Put every line of the records below into a JSON list of strings, one string per line, leaving out blank lines.

---

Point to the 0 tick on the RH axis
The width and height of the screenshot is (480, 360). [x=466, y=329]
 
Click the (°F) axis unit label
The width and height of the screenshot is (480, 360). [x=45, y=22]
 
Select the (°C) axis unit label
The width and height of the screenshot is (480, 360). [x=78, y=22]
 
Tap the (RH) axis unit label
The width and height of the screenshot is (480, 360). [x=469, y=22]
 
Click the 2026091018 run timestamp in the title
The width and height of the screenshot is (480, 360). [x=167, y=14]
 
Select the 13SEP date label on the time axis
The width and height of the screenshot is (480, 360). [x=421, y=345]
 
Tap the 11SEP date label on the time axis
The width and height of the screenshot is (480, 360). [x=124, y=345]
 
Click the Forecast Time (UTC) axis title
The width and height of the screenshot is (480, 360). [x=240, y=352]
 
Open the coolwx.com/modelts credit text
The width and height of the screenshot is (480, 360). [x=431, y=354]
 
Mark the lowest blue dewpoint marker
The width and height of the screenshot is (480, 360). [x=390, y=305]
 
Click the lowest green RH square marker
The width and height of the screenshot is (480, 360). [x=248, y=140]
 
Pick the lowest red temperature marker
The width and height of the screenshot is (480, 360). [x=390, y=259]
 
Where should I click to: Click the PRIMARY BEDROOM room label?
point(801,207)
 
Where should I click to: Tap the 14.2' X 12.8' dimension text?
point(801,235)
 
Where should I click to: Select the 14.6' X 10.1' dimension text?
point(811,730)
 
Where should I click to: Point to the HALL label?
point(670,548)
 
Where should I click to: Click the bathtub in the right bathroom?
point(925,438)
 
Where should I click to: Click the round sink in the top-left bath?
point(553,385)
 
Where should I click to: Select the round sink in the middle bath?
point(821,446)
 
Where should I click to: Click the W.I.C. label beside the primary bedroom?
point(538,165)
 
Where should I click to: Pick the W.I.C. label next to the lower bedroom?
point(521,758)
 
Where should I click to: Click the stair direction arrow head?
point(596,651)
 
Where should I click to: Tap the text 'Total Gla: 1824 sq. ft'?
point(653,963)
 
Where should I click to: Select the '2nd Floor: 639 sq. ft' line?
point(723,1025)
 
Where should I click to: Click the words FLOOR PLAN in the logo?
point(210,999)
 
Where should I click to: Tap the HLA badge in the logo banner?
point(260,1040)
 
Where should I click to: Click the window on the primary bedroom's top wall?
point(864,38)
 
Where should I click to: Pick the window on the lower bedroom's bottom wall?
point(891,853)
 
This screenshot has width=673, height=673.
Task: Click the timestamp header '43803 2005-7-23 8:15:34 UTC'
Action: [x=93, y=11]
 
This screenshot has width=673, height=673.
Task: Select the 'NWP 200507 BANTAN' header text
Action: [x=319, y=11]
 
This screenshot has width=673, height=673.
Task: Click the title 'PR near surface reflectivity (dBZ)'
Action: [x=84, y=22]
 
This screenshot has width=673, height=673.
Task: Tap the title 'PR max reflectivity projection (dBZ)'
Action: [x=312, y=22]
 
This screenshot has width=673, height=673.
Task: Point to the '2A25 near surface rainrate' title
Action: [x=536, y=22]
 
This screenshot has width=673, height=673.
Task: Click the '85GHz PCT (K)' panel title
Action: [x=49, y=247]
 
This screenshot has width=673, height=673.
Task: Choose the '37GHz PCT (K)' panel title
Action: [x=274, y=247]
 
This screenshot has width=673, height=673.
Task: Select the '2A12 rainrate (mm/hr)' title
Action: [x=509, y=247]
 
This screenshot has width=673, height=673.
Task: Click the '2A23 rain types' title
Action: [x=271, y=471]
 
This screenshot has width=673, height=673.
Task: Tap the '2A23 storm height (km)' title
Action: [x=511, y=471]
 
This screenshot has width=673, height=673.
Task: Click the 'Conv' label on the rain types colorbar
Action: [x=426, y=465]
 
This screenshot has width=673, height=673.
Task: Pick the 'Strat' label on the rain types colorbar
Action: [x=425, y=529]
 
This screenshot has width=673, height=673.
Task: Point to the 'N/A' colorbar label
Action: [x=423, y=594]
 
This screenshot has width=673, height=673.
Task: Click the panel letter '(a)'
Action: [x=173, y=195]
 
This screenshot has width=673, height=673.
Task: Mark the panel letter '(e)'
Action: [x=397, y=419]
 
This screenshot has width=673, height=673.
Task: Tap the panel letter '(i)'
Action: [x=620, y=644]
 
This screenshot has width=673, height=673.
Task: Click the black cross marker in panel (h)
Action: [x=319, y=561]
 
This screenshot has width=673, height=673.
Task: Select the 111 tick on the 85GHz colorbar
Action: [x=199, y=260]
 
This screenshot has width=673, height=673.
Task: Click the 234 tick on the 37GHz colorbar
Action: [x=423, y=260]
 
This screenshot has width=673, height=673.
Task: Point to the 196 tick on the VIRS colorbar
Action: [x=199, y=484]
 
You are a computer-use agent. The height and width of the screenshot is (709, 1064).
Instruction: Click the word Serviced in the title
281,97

---

Solution below:
[
  "Point to the 0 tick on the RH axis",
  "The width and height of the screenshot is (480, 360). [x=466, y=329]",
  "Click the (°F) axis unit label",
  "The width and height of the screenshot is (480, 360). [x=45, y=22]",
  "Select the (°C) axis unit label",
  "The width and height of the screenshot is (480, 360). [x=78, y=22]",
  "Tap the (RH) axis unit label",
  "The width and height of the screenshot is (480, 360). [x=469, y=22]",
  "Click the 2026091018 run timestamp in the title",
  "The width and height of the screenshot is (480, 360). [x=167, y=14]",
  "Select the 13SEP date label on the time axis",
  "The width and height of the screenshot is (480, 360). [x=421, y=345]",
  "Tap the 11SEP date label on the time axis",
  "The width and height of the screenshot is (480, 360). [x=124, y=345]",
  "Click the Forecast Time (UTC) axis title",
  "The width and height of the screenshot is (480, 360). [x=240, y=352]",
  "Open the coolwx.com/modelts credit text",
  "The width and height of the screenshot is (480, 360). [x=431, y=354]",
  "Mark the lowest blue dewpoint marker",
  "The width and height of the screenshot is (480, 360). [x=390, y=305]",
  "Click the lowest green RH square marker",
  "The width and height of the screenshot is (480, 360). [x=248, y=140]",
  "Pick the lowest red temperature marker",
  "The width and height of the screenshot is (480, 360). [x=390, y=259]",
  "Where should I click to: Click the PRIMARY BEDROOM room label?",
  "point(801,207)",
  "Where should I click to: Tap the 14.2' X 12.8' dimension text?",
  "point(801,235)",
  "Where should I click to: Select the 14.6' X 10.1' dimension text?",
  "point(811,730)",
  "Where should I click to: Point to the HALL label?",
  "point(670,548)",
  "Where should I click to: Click the bathtub in the right bathroom?",
  "point(925,438)",
  "Where should I click to: Click the round sink in the top-left bath?",
  "point(553,385)",
  "Where should I click to: Select the round sink in the middle bath?",
  "point(821,446)",
  "Where should I click to: Click the W.I.C. label beside the primary bedroom?",
  "point(538,165)",
  "Where should I click to: Pick the W.I.C. label next to the lower bedroom?",
  "point(521,758)",
  "Where should I click to: Click the stair direction arrow head?",
  "point(596,651)",
  "Where should I click to: Tap the text 'Total Gla: 1824 sq. ft'?",
  "point(653,963)",
  "Where should I click to: Select the '2nd Floor: 639 sq. ft' line?",
  "point(723,1025)",
  "Where should I click to: Click the words FLOOR PLAN in the logo?",
  "point(210,999)",
  "Where should I click to: Tap the HLA badge in the logo banner?",
  "point(260,1040)",
  "Where should I click to: Click the window on the primary bedroom's top wall?",
  "point(864,38)",
  "Where should I click to: Pick the window on the lower bedroom's bottom wall?",
  "point(891,853)",
  "This screenshot has width=673, height=673.",
  "Task: Click the timestamp header '43803 2005-7-23 8:15:34 UTC'",
  "Action: [x=93, y=11]",
  "This screenshot has width=673, height=673.",
  "Task: Select the 'NWP 200507 BANTAN' header text",
  "Action: [x=319, y=11]",
  "This screenshot has width=673, height=673.",
  "Task: Click the title 'PR near surface reflectivity (dBZ)'",
  "Action: [x=84, y=22]",
  "This screenshot has width=673, height=673.",
  "Task: Tap the title 'PR max reflectivity projection (dBZ)'",
  "Action: [x=312, y=22]",
  "This screenshot has width=673, height=673.",
  "Task: Point to the '2A25 near surface rainrate' title",
  "Action: [x=536, y=22]",
  "This screenshot has width=673, height=673.",
  "Task: Click the '85GHz PCT (K)' panel title",
  "Action: [x=49, y=247]",
  "This screenshot has width=673, height=673.",
  "Task: Choose the '37GHz PCT (K)' panel title",
  "Action: [x=274, y=247]",
  "This screenshot has width=673, height=673.",
  "Task: Select the '2A12 rainrate (mm/hr)' title",
  "Action: [x=509, y=247]",
  "This screenshot has width=673, height=673.",
  "Task: Click the '2A23 rain types' title",
  "Action: [x=271, y=471]",
  "This screenshot has width=673, height=673.",
  "Task: Tap the '2A23 storm height (km)' title",
  "Action: [x=511, y=471]",
  "This screenshot has width=673, height=673.",
  "Task: Click the 'Conv' label on the rain types colorbar",
  "Action: [x=426, y=465]",
  "This screenshot has width=673, height=673.",
  "Task: Pick the 'Strat' label on the rain types colorbar",
  "Action: [x=425, y=529]",
  "This screenshot has width=673, height=673.",
  "Task: Point to the 'N/A' colorbar label",
  "Action: [x=423, y=594]",
  "This screenshot has width=673, height=673.",
  "Task: Click the panel letter '(a)'",
  "Action: [x=173, y=195]",
  "This screenshot has width=673, height=673.",
  "Task: Mark the panel letter '(e)'",
  "Action: [x=397, y=419]",
  "This screenshot has width=673, height=673.",
  "Task: Tap the panel letter '(i)'",
  "Action: [x=620, y=644]",
  "This screenshot has width=673, height=673.",
  "Task: Click the black cross marker in panel (h)",
  "Action: [x=319, y=561]",
  "This screenshot has width=673, height=673.",
  "Task: Select the 111 tick on the 85GHz colorbar",
  "Action: [x=199, y=260]",
  "This screenshot has width=673, height=673.",
  "Task: Click the 234 tick on the 37GHz colorbar",
  "Action: [x=423, y=260]",
  "This screenshot has width=673, height=673.",
  "Task: Point to the 196 tick on the VIRS colorbar",
  "Action: [x=199, y=484]",
  "You are a computer-use agent. The height and width of the screenshot is (709, 1064).",
  "Instruction: Click the word Serviced in the title",
  "281,97"
]